だからさ、そんなに背中丸くするんじゃないよ。

大丈夫だからさ。


「今更だけどさ〜、俺ってホント望み薄くね?つか望み無くね?俺マヂで人に好かれる気がしねー彼女出来る気ぃしねー」

「そんなことないってー、自信持ちなよー。ヒロミが特別難攻不落なだけなんだからさー」

「俺のこと好きになる奴なんかいるわけねーよー」

「いるってここに」

「・・・・・は?」

「・・・・・あ、いや、なんでもない」


今のは、さすがにまずかった。


「なぁ、今なんて?」

「なんでもなーい」

「おいやと」

「だからなんでもないってば」

「んなわけねぇだろ」

「なんでもないって!」

「やと」


怒鳴る私の手を掴んで、祐太は静かに、低く名前を呼んだ。


「言えよ、ちゃんと」

「・・・」

「聞くから」

「・・・あ、」

「うん」

「あたし、」

「うん」

「祐太が、好きっ・・・です・・・」


ほとんど半泣きだったと思う。

ずっと下を向いていて、視界に入る自分の足と地面が段々と霞んでいって、


「別に、付き合ってほしいとか、返事が欲しいとかそんなんじゃ、ないし、聞き流してもらえると、助かるっていうか」


握り締めた拳が熱くて


「っていうか、忘れて・・・」


頭が、痛くて

友達のままでいたくて、


「・・・・・」


祐太は少しの間無言で、でも、私の手は離してくれなくて、

だから逃げることもできなくて、

たった十数秒が、

何時間にも、何日にも、何年にも感じた。


「やと、」

「・・・なに」

「ありがとう。

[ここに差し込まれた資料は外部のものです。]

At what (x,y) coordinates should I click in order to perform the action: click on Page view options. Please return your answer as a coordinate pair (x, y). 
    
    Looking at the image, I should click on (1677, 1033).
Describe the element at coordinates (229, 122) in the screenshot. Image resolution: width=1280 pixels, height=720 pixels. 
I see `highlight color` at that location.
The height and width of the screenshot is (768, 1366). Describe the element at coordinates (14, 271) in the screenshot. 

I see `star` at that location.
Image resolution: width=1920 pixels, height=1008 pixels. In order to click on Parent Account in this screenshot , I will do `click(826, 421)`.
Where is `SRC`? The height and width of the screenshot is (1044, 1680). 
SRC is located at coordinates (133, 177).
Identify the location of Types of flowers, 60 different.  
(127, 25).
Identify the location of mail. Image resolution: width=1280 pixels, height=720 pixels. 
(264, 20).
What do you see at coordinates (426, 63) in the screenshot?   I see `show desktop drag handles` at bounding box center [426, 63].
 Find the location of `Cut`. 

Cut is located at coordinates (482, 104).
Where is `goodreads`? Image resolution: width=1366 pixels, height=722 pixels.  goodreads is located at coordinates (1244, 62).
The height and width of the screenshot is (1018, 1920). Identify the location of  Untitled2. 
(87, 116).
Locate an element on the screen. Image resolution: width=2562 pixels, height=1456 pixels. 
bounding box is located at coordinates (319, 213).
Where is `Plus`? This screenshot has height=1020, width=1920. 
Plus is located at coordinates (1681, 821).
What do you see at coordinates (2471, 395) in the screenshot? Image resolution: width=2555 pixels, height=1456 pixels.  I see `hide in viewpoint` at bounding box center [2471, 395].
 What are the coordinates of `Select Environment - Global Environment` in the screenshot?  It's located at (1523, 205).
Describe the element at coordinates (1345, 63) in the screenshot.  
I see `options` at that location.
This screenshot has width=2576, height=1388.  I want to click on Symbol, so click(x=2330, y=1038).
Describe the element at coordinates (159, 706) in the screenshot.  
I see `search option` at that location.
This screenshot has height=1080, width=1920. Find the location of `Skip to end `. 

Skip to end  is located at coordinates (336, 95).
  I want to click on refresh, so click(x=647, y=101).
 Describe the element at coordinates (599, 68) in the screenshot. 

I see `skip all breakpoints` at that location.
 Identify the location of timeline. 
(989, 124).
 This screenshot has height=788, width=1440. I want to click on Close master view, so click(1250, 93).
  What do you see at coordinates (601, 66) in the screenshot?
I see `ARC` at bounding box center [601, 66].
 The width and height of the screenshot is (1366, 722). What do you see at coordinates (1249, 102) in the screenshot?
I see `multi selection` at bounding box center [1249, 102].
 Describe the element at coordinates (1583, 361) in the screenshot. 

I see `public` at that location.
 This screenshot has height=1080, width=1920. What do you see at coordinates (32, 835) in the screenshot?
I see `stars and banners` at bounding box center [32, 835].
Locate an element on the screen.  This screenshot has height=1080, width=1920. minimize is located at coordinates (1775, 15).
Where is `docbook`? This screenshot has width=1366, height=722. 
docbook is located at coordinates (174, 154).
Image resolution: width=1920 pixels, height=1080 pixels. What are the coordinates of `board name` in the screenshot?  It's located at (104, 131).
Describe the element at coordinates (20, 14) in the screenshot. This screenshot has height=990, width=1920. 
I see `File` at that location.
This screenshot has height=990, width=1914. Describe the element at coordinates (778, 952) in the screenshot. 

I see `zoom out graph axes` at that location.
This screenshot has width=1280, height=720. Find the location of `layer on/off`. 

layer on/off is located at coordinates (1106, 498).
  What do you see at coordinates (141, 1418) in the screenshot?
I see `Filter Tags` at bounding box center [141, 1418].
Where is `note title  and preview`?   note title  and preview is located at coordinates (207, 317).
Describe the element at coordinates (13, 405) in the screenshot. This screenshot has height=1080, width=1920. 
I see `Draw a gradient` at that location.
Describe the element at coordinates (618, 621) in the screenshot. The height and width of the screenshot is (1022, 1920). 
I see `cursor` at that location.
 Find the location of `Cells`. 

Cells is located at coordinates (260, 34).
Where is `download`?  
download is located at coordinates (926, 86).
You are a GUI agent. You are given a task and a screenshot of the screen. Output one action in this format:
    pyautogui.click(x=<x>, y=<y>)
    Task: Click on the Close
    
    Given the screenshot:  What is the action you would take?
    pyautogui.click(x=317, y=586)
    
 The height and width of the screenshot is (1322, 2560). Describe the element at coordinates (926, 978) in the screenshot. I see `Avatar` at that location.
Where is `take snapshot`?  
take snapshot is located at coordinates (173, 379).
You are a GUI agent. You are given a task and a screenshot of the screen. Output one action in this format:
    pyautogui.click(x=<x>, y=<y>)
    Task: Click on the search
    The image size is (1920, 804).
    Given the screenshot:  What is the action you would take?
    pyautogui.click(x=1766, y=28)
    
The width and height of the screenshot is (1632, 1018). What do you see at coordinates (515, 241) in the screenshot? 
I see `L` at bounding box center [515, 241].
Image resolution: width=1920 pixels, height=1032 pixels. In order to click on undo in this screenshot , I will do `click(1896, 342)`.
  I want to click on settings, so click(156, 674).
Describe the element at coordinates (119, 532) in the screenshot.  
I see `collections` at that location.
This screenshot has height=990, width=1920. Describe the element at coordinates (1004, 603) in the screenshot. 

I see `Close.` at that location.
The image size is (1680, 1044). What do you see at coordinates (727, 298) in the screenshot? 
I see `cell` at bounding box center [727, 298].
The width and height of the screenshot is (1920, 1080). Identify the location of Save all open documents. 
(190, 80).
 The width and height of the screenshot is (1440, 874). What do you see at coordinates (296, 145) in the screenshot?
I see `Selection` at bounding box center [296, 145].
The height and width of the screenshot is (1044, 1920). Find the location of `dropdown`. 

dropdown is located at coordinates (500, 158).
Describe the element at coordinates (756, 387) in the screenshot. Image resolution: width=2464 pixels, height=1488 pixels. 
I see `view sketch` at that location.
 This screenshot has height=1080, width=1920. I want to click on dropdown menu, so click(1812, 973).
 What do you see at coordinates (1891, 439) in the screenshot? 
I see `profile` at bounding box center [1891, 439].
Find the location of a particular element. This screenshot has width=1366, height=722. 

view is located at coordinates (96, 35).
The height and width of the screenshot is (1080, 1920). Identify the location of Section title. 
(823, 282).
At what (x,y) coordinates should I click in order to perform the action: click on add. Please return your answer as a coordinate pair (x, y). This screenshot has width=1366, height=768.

でもごめん、俺やっぱり大崎が好きだから」


それは、わかりきっていた答えだった。


「うん、知ってる。だから、」

「だけど」


祐太は、私の言葉を遮って言葉を続けた。


「だけど、お前とはこれからもずっと親友でいたい」

「・・・っ」

「フっておいて何言ってんだって思うかもしんねぇけど、これが原因でお前に距離置かれるのは、俺なんか嫌だ」

「・・・」

「なぁ、ダメかな?やっぱ・・・」


祐太は、私よりも泣きそうな顔でそう言った。

正直私といえば、悲しさとか寂しさよりも、嬉しさの方が勝っていた。

この気持ちを告げてしまえば、もう友達には戻れないと思っていた。

でも祐太は、“親友”としての私を必要としてくれている。

ただひたすら、そのことが嬉しかった。


「友達でいても、いい?」

「いいも何も、お願いしてんのはこっちだっつの」


その後、私たちは変な顔で笑い合って、またいつもどおり、2人で歩いた。